Sala gremita al centro sociale Gallo di Santo Stefano Belbo, in provincia di Cuneo, con oltre 300 vignaioli giunti dai 52 Comuni della zona del moscato, per partecipare al forum indetto dalla parte agricola (Cia, Confagricoltura, Coldiretti, Assomoscato, Agrinsieme, Vignaioli Piemontesi, Confcooperative) unita e compatta nel chiedere la presidenza del Consorzio dell’Asti che dovrebbe essere rinnovata entro maggio.
Relatori Giovanni Satragno, presidente della Produttori di Moscato Associati; Paolo Ricagno, della Vignaioli Piemontesi; Luca Brondelli di Confagricoltura; Tommaso Mario Abrate di Confagri-Confcooperative-Agrinsieme; Roberto Cabiale di Coldiretti e Ivano Andreos della Cia.
Tra il pubblico anche sindaci con fascia tricolore insieme al sindaco di Santo Stefano Belbo, Luigi Icardi. Hanno partecipato, portando saluti e dichiarando la propria disponibilità a seguire la vicenda, i parlamentari Massimo Fiorio e Mino Taricco e l’assessore regionale all’Agricoltura della Regione Piemonte, Giorgio Ferrero.

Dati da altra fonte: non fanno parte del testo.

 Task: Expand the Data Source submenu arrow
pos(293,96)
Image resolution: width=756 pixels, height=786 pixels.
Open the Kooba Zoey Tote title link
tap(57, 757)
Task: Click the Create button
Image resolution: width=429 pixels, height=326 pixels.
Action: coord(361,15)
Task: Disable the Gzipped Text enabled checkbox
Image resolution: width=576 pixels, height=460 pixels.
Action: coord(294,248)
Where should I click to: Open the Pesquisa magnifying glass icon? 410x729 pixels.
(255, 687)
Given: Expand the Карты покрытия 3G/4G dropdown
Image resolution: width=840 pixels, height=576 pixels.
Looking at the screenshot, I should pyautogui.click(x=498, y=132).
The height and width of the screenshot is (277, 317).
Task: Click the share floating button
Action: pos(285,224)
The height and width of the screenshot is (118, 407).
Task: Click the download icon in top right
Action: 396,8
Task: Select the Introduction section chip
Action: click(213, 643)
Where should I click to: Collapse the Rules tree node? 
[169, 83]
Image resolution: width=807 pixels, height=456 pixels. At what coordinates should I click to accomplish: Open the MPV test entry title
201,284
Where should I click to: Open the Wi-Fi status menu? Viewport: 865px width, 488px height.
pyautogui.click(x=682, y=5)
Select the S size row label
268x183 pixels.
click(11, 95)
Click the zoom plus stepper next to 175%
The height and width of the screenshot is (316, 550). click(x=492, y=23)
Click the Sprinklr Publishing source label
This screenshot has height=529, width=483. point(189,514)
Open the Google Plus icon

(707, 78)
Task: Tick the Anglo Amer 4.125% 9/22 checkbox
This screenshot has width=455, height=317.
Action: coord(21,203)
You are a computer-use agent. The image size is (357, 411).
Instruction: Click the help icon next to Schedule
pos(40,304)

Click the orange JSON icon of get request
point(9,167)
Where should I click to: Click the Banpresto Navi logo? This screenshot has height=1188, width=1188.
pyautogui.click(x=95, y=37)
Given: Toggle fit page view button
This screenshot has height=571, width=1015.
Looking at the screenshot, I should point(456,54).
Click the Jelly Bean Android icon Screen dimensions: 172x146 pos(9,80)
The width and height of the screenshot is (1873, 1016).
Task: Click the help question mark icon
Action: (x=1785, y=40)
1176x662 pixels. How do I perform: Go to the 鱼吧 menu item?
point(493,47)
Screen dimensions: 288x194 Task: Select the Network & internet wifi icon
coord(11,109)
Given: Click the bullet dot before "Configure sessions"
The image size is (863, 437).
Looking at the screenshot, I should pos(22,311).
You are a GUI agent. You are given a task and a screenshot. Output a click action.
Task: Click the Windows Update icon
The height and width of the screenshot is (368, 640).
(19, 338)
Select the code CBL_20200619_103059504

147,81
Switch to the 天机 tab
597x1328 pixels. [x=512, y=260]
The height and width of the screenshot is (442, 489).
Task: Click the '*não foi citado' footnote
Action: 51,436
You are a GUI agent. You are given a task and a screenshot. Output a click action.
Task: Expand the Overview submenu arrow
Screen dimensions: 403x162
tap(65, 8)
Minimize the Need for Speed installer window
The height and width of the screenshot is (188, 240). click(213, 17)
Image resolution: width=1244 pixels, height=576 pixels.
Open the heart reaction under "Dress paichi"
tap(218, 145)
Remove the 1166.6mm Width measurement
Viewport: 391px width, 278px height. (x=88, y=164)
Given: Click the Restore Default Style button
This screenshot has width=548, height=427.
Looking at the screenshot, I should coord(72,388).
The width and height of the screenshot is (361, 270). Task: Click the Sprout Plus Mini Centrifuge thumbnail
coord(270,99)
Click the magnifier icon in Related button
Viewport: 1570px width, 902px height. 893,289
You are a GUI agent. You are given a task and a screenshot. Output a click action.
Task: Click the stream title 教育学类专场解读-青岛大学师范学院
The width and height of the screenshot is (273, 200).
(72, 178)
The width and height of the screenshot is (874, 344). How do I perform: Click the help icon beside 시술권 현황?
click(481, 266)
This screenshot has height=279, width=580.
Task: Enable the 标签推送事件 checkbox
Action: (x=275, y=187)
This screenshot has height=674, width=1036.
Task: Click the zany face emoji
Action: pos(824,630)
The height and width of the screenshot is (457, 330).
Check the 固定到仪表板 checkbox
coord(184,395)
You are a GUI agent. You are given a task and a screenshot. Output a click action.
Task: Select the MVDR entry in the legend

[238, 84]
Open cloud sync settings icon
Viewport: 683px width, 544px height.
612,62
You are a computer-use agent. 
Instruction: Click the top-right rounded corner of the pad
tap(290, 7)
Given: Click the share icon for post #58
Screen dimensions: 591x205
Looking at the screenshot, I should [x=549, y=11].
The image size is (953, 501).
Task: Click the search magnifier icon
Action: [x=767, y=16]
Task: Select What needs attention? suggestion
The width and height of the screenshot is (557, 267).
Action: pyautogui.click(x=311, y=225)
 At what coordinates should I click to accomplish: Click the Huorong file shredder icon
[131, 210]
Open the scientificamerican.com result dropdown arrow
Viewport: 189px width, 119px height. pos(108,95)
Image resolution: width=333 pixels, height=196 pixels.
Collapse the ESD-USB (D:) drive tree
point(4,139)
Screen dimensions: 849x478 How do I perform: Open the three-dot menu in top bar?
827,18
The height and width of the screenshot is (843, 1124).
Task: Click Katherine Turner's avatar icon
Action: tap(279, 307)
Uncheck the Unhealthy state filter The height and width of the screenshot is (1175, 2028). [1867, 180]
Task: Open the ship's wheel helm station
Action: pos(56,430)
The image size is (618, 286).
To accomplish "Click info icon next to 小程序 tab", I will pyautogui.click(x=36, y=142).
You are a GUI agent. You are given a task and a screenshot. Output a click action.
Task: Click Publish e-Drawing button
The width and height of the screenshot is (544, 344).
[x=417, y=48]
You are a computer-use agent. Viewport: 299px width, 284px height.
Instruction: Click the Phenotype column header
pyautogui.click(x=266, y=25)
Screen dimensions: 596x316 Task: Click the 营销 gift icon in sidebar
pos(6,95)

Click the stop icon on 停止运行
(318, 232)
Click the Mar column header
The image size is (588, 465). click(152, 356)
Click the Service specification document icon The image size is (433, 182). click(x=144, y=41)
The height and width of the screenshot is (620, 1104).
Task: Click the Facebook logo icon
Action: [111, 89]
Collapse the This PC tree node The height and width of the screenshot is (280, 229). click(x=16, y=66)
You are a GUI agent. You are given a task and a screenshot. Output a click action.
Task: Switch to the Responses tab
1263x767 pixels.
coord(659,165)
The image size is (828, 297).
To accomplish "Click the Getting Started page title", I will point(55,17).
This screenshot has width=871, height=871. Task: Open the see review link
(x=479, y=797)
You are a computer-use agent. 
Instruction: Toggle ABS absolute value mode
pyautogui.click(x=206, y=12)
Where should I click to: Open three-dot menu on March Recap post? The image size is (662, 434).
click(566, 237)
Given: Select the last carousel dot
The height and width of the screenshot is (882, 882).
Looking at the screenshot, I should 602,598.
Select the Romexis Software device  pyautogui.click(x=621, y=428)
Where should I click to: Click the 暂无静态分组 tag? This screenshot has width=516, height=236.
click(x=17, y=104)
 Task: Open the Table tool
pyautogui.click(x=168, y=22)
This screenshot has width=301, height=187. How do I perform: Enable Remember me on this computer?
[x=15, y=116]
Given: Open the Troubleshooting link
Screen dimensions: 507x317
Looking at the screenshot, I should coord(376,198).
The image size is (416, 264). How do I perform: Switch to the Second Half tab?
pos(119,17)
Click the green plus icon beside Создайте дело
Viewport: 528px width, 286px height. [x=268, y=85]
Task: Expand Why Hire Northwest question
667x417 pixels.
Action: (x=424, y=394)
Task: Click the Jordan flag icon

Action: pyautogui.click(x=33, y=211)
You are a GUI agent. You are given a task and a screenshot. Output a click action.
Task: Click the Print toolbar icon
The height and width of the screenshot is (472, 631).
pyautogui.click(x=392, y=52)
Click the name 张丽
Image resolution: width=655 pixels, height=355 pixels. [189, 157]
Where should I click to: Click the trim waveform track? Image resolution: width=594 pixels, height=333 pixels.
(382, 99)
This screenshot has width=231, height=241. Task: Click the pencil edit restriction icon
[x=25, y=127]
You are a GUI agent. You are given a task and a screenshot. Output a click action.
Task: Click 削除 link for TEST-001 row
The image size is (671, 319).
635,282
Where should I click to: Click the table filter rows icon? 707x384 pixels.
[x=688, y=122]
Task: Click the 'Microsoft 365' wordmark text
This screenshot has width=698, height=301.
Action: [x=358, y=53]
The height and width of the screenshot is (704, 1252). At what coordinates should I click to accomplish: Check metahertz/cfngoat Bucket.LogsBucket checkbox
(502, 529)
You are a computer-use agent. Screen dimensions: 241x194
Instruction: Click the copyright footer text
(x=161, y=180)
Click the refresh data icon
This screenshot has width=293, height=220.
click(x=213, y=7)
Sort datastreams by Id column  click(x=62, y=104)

Per quanto riguarda gli interventi Giovanni Satragno ha sottolineato l’importanza del “patto tra gentiluomini” alla base dell’alternanza tra presidenza agricola e industriale ai vertici del Consorzio, «Oggi però mi pare che nella parte industriale scarseggino i gentiluomini» il suo commento. Paolo Ricagno ha ricordato le performance negative degli ultimi anni di presidenza industriale: «Più di 20 milioni di bottiglie di Asti docg perse, contrazioni sui mercati e progetti costosi e poco oculati come in Cina». Cabiale ha rimarcato l’esigenza di pari dignità tra parte agricola e parte industriale all’interno del Consorzio: «Non dimentichiamo che il riconoscimento Unesco è arrivato non per gli stabilimenti del fondo valle, che sono una risorsa commerciale, ma per le vigne coltivate dai nostri vignaioli». Brondelli di Confagricoltura ha ricordato il mancato coinvolgimento della parte agricola in progetti di valorizzazione impegnativi; Abrate di Confcooperative ha avvertito: «I vignaioli sono proprietari della denominazione. Devono avere il loro turno di presidenza consortile. In caso contrario potrebbero abbandonare il Consorzio»; Ivano Andreos della Cia ha fatto autocritica sulle rese: «Non siamo sempre stati accorti nel gestirle. E questo ha permesso alle industrie di avere una posizione di predominanza che non fa bene alla filiera».